Requirement 1 |
Answer these questions using the interview with Kyle Firestone:
(a) Which local promoter co-hosts Kyle's events?
(b) At what venue will the Polari Pride Pool Party be held?
(c) Which languages does Polari borrow words from?

________________________________________

If you have been to a queer event in Philly in the past year, you know Kyle Firestone. He’s the friendly face behind the DJ booth playing anything from house to techno and anything else on the electronic spectrum. His forays have made him a gay household name, same with his events – Polari and Original Flavors, hosted in conjunction with local promoter Schrock Candy.
We caught up with Kyle as he prepares for his huge Polari Pride Pool Party at the W Philadelphia on their amazing Wet Deck.
What does polari mean?
Historically, Polari is a language that borrows from many languages. There are words in Italian, English, Romani, Yiddish, Latin, and even pig-Latin! There’s a rich history of queer people using this language to communicate with each other in “daylight,” so to speak. However, Polari, as the event series, is a celebration of queerness.
What would you say is the mission of polari?

________________________________________

Requirement 2 | Print the stretch of the listing from the line that contains "The height and width of the screenshot is (454, 1129)." through the line that contains "[x=204, y=144]", exactly as each line appears.

Element and word location data |
________________________________________

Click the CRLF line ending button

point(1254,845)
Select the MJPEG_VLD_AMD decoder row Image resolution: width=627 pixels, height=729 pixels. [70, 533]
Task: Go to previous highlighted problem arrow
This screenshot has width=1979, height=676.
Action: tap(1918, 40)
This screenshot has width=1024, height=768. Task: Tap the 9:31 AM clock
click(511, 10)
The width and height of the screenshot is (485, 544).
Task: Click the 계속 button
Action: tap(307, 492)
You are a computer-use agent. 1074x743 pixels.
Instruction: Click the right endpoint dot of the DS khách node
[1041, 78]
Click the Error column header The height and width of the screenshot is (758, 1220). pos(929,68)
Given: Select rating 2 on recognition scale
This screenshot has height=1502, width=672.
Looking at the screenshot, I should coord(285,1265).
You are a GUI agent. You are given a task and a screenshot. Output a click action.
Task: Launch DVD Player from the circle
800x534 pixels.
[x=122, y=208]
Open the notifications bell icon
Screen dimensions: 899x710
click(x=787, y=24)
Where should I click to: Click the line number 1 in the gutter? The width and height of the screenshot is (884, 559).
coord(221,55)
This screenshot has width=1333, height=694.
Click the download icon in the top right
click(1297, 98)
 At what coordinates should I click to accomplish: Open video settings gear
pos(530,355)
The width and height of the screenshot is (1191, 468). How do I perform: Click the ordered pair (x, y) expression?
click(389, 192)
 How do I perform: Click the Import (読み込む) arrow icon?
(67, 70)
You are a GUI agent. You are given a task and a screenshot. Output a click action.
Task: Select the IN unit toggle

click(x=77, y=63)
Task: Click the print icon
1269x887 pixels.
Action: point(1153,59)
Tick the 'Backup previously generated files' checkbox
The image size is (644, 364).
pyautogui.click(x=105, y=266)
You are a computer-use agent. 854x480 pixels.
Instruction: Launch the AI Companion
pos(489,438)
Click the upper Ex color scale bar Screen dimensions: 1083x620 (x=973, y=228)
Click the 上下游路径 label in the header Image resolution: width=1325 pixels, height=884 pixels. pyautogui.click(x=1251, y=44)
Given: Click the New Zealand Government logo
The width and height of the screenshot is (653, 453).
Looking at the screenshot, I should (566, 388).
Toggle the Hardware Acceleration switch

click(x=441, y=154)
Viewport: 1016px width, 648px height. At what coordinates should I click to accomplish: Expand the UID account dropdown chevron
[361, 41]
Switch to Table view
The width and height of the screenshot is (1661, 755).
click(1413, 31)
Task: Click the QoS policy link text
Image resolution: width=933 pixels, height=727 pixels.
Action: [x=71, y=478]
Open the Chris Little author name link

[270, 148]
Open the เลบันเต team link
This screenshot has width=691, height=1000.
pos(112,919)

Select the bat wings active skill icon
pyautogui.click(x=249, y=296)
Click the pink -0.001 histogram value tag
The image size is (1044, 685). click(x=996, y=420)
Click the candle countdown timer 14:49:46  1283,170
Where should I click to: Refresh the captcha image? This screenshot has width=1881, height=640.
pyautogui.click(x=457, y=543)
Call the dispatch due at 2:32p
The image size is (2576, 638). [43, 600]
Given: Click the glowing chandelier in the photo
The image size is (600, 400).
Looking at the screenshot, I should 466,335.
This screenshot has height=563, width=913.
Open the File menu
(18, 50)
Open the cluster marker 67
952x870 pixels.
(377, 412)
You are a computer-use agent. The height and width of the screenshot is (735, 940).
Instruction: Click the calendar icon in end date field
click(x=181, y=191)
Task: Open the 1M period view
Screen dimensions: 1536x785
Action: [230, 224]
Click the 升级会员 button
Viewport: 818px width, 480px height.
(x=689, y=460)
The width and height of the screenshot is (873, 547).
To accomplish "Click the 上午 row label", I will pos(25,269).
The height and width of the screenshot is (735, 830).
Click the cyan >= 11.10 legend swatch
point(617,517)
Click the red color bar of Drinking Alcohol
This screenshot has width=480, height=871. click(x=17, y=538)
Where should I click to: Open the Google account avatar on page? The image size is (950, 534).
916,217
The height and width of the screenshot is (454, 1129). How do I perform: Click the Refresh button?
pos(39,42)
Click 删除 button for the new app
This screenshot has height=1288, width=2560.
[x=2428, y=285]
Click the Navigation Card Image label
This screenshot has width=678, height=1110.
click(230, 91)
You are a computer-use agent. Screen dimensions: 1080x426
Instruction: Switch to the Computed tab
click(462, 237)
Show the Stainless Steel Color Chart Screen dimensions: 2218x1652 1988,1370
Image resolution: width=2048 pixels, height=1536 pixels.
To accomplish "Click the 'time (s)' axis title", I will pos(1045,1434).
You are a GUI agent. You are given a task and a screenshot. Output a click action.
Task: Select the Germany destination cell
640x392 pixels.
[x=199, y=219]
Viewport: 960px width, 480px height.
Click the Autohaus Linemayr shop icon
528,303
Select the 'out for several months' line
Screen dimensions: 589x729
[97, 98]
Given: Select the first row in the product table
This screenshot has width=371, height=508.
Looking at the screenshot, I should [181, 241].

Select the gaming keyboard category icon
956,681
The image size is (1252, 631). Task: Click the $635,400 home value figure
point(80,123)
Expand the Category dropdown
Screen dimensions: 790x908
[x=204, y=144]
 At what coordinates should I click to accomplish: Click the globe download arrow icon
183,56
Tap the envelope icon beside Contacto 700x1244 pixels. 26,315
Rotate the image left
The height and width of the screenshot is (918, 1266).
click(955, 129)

________________________________________

Final answer 1 |
(a) Schrock Candy
(b) The W Philadelphia, on its Wet Deck
(c) Italian, English, Romani, Yiddish, Latin, and pig-Latin

Final answer 2 |
The height and width of the screenshot is (454, 1129). How do I perform: Click the Refresh button?
pos(39,42)
Click 删除 button for the new app
This screenshot has height=1288, width=2560.
[x=2428, y=285]
Click the Navigation Card Image label
This screenshot has width=678, height=1110.
click(230, 91)
You are a computer-use agent. Screen dimensions: 1080x426
Instruction: Switch to the Computed tab
click(462, 237)
Show the Stainless Steel Color Chart Screen dimensions: 2218x1652 1988,1370
Image resolution: width=2048 pixels, height=1536 pixels.
To accomplish "Click the 'time (s)' axis title", I will pos(1045,1434).
You are a GUI agent. You are given a task and a screenshot. Output a click action.
Task: Select the Germany destination cell
640x392 pixels.
[x=199, y=219]
Viewport: 960px width, 480px height.
Click the Autohaus Linemayr shop icon
528,303
Select the 'out for several months' line
Screen dimensions: 589x729
[97, 98]
Given: Select the first row in the product table
This screenshot has width=371, height=508.
Looking at the screenshot, I should [181, 241].

Select the gaming keyboard category icon
956,681
The image size is (1252, 631). Task: Click the $635,400 home value figure
point(80,123)
Expand the Category dropdown
Screen dimensions: 790x908
[x=204, y=144]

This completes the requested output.